Dienstag, 16. Oktober 2007

Auschwitz - Fotos des Adjutanten des Lagerkommandanten veröffentlicht

Was für Menschen waren das, die als deutsche Wachmannschaften des Konzentrationslagers Auschwitz Dienst taten? Das Holocaust-Museum Washington ist in den Besitz von 150 Privatfotos des Adjutanten des Lagerkommandanten von Auschwitz gekommen und hat sie ins Netz gestellt (Zeit).

Auch der Lebenslauf eines solchen Adjutanten eines Lagerkommandanten ist interessant:
Karl Höcker, der Fotograf dieser Aufnahmen, die im Sommer 1944 in und um das Vernichtungslager Auschwitz entstanden sein sollen, wurde am 11. Dezember 1911 als Maurerssohn in Engershausen bei Osnabrück geboren. Er machte eine kaufmännische Lehre und trat 1933 in die SS ein. Seine militärische Laufbahn führte über das Hamburger KZ Neuengamme und Majdanek im Mai 1944 nach Auschwitz und im Januar 1945 nach Nordhausen im Harz, in das KZ Dora-Mittelbau, die Raketenmontagehölle des Albert Speer. Die meiste Zeit war Höcker Adjutant des KZ-Kommandanten.
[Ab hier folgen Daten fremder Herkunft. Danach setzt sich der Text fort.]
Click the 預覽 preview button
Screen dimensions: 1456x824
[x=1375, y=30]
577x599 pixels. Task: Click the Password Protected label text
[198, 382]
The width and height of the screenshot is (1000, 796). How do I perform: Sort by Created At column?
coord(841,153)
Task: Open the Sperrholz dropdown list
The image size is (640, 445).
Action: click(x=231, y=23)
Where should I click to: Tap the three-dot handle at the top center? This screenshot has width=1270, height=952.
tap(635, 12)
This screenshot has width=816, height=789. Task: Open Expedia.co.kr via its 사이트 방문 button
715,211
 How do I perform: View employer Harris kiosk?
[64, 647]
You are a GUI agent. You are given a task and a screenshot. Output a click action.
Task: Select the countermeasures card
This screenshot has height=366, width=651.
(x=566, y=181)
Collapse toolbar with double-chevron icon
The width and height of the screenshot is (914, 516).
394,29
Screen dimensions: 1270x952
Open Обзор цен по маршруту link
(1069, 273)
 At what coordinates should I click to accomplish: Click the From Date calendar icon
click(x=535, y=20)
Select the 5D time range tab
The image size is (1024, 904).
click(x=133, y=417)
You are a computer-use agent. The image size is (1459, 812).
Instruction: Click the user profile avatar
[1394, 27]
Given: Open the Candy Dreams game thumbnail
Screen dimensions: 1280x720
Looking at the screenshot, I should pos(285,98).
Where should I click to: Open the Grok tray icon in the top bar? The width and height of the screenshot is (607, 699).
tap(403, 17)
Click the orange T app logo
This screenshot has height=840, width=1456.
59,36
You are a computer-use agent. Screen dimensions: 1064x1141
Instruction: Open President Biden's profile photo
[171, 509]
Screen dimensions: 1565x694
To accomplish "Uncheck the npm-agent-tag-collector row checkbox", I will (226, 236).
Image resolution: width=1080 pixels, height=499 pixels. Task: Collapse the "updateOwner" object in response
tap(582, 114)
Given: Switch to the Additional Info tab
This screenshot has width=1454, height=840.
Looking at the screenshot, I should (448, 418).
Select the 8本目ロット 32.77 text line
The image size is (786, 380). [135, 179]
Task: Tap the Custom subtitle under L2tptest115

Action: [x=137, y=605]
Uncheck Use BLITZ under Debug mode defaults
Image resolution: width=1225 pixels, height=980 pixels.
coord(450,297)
Nach der Befreiung Deutschlands gelang es ihm, unterzutauchen – und gleich wieder aufzutauchen: als Sparkassenkassierer in seiner Heimat, im Städtchen Lübbecke bei Osnabrück. 1965 erst wurde er vom Landgericht Frankfurt zu sieben Jahren Haft verurteilt, 1989 noch einmal vom Landgericht Bielefeld wegen Beihilfe zum Mord im KZ Majdanek zu vier Jahren Haft. 2000 ist Höcker gestorben.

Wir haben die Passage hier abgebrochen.